Much of the fabric is hand- made in Scotland before embroidery and other materials are added in Pakistan with around 50 people working on the designs across both countries.
The social enterprise also plans to plough the profits it makes from selling £500 dresses back into projects ranging from women's shelters to replacing equipment for the craftspeople it uses.
Its Edinburgh-based founder Fatima Mahmood believes the venture can carve a niche in the fashion world and is delighted with how the first collection has turned out.
She said: "It is high-end ethical fashion. We are commissioning our hand loom weavers in Scotland [and] these are not mass produced things from a factory.
"They are art pieces with limited editions of five to seven of each piece which people can order and then we will make them to measure so we don't have any wastage."
According to Ms Mahmood interest in the brand is already building.
She said: "Hopefully some high-end boutiques would like to stock us and we are ready for that as well.
"We are thinking of London and there is one boutique in New York which is taking a lot of interest.
"Ethical luxury fashion is getting a lot of interest. People like celebrities and others who can afford these pieces really cherish them as they know where they have come from."
The company was selected for the Cultural Enterprise Office's Starter for Six programme in 2012.
Ms Mahmood said: "It really helped me to see where I am going with the brand and its marketing. The Cultural Enterprise Office has helped me to realise there is a good story here to tell. I was a more shy person before but I am coming out of my shell now."
Ms Mahmood had previously helped run a greengrocer retail business in Edinburgh with her husband.
When they sold that in 2004 she then went to Telford College to study fashion and textiles while also helping the family run another retail business on Dundas Street in Edinburgh.
She has been researching Ala Mairi for three years and has met with dozens of craft people in Pakistan and across Scotland and is determined to put something back into those communities.

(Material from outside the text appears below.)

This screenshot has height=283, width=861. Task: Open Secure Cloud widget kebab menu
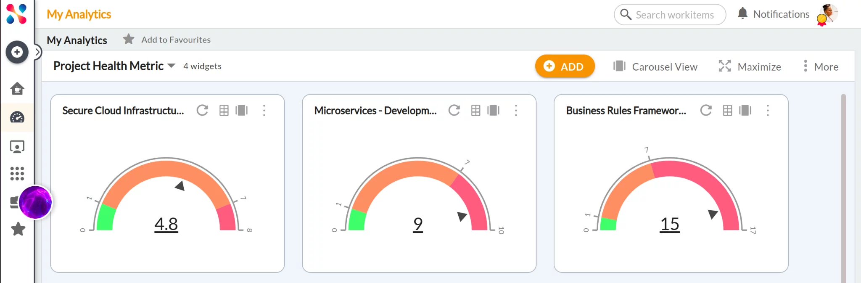[x=264, y=111]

Ms Mahmood said: "I think the future is very bright. Once we see the profit, we want to see how we can support these women in Rawalpindi and Islamabad and Pakistan but also in Scotland.
"For instance if our weavers need a new loom or piece of equipment they can come to us. We want this brand to have a real community feel."
Ms Mahmood also confirmed a range of scarves, with prices starting at £80, is now in development.